INFIDELTPB_cvr1_3x2.jpg Earlier this year, ahead of the first issue’s launch, Paste invited Infidel writer Pornsak Pichetshote to conduct an interview with his friend and Skyward writer Joe Henderson. This week, the trade collection of Infidel hits comic-store shelves, and Paste is thrilled to have Pichetshote and the entire creative team providing creator commentary for the story’s first eight pages. The transcript of their chat follows.

Pornsak Pichetshote: This March, artist Aaron Campbell, colorist/editor José Villarrubia, letterer/designer Jeff Powell and I launched Infidel, a five-issue miniseries from Image Comics, the publisher of such powerhouses as The Walking Dead and Saga. Infidel is a horror comic following an American Muslim woman and her multi-racial neighbors who discover they live in a building haunted by mysterious entities fueled by xenophobia. It’s a story I’ve been wanting to tell for years and landing a slot at comics’ premiere publisher for creator-owned books had me literally shrieking with joy.
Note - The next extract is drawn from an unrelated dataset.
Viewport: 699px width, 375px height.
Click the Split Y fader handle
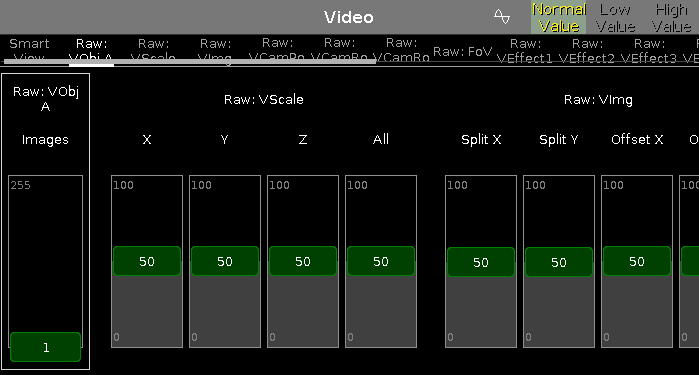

Over half a year later, Infidel’s garnered some very flattering word of mouth from fellow creators, great reviews, a movie option by Tristar/Sugar23 and—most mind-blowing of all—a spot on NPR’s 100 Favorite Horror Stories alongside classics like Frankenstein and The Shining. To celebrate the trade paperback hitting comic shops September 26th and bookstores October 3rd, the entire team decided it’d be fun to do a creator’s commentary on the book’s opening pages. Think of it as a DVD director’s commentary, except on paper…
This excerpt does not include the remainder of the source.